WHAT TO WORK ON
Return the records verbatim, everything from the line containing "Find the location of a" down to the line containing "log-file-input: net.log is", both lines included.
##### PROVIDED INFORMATION #####
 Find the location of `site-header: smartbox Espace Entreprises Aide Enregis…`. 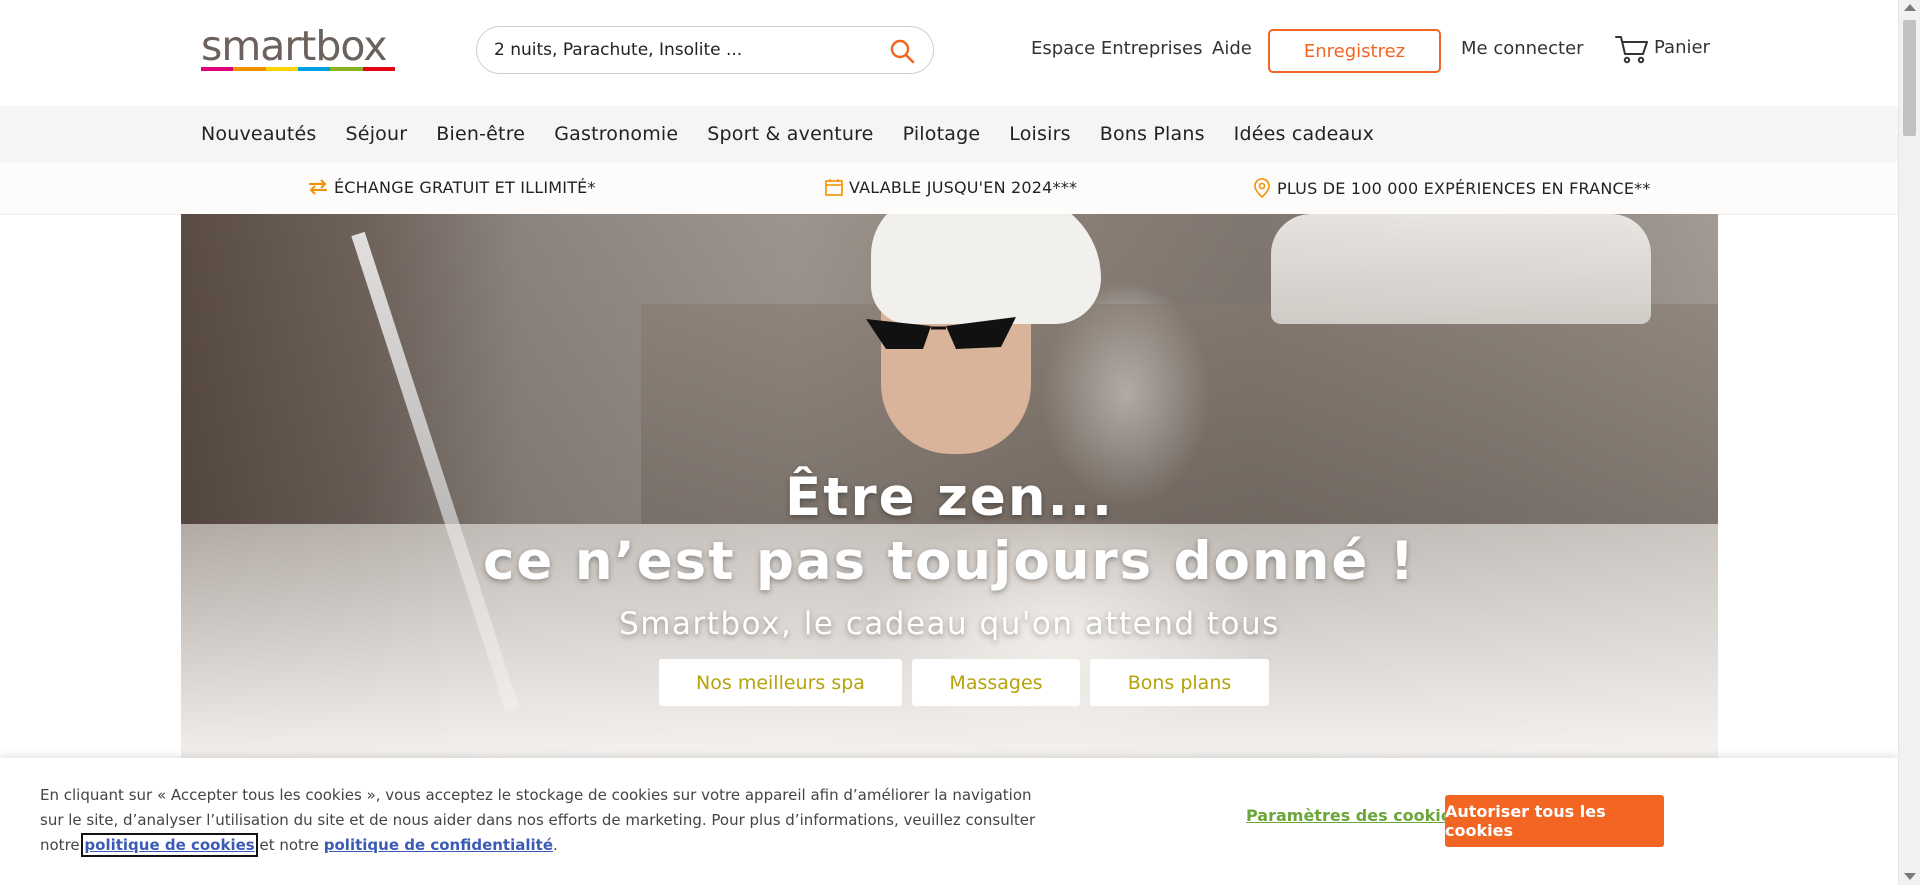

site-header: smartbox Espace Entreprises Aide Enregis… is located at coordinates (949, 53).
#####
##### PROVIDED INFORMATION #####
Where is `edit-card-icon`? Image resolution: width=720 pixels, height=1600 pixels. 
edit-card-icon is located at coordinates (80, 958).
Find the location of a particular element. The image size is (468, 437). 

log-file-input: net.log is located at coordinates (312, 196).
#####
TASK RESPONSE
Find the location of a particular element. The image size is (468, 437). 

log-file-input: net.log is located at coordinates (312, 196).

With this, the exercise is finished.